Poplar Hill was a secondary residence for the Carr family, whose main residence was Somerset Villa, a large mansion in downtown Durham. Julian Carr, who had immense wealth due to the success of the W. T. Blackwell and Company and Durham Cotton Manufacturing Company, sought to recreate the life of a gentleman farmer. Carr developed the farm into a full-scale working farm with a large sheep barn, large piggery, breeding pens, a full dairy barn with fifty-six stanchions, five poultry houses which housed over 1,5000 chickens, and a three-story barn wit thirty-six stalls for horses and a basement for mules.Carr also constructed a half mile horse track on the southern bank of the Eno River, northeast of the farm buildings.

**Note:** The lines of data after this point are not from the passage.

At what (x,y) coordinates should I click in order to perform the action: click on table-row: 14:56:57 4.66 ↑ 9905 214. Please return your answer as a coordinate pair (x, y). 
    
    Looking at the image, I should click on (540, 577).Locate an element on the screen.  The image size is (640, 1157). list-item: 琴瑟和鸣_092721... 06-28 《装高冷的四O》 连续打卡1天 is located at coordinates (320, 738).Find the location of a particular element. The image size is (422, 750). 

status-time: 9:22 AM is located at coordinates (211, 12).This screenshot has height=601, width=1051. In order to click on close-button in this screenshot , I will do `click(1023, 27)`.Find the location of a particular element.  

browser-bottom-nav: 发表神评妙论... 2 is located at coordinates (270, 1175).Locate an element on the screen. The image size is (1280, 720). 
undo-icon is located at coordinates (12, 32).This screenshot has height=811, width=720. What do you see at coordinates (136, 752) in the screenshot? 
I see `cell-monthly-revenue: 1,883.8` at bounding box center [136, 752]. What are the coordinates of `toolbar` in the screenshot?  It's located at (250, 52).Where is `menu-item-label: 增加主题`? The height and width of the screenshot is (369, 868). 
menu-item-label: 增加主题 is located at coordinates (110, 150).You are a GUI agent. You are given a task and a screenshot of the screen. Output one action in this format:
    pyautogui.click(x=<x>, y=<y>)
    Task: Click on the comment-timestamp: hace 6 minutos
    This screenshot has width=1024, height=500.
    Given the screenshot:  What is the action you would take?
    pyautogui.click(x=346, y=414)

The farm was significantly damaged by a tornado in 1919, although the house was relatively untouched by the storm. The farming business never fully recovered and, due to his declining health, Carr sold the property in the early 1920s. Poplar Hill was advertised for sale on October 26, 1923, in the Durham Morning Herald, listed by Carver Real Estate. It was advertised again on November 22, 1923, by the Atlantic Coast Realty Company based out of Winston-Salem. Shortly before Carr's death on April 29, 1924, the property was divided into several smaller farms and sold in pieces.

In the 1940s, NASCAR founder William France, purchased the horsetrack built by Carr and launched the Occoneechee Speedway. In the 1950s, small farms that had once been part of the plantation were sold and developed into suburban neighborhoods.

In 1980, Poplar Hill was moved from its original location to the other side of the Eno River, on the southern end of Cameron Street in the Hillsborough Historic District, by James Freeland. Freeland had planned to turn the house into a restaurant, but decided against it after facing opposition from Hillsborough residents. Poplar Hill's new location was a few yards from the site where six Regulators were hanged in 1771 after being condemned by Richard Henderson. Poplar Hill then became a rental property.

The house is reportedly haunted. Musician and writer Tom Maxwell rented the house, but broke the lease due to hauntings.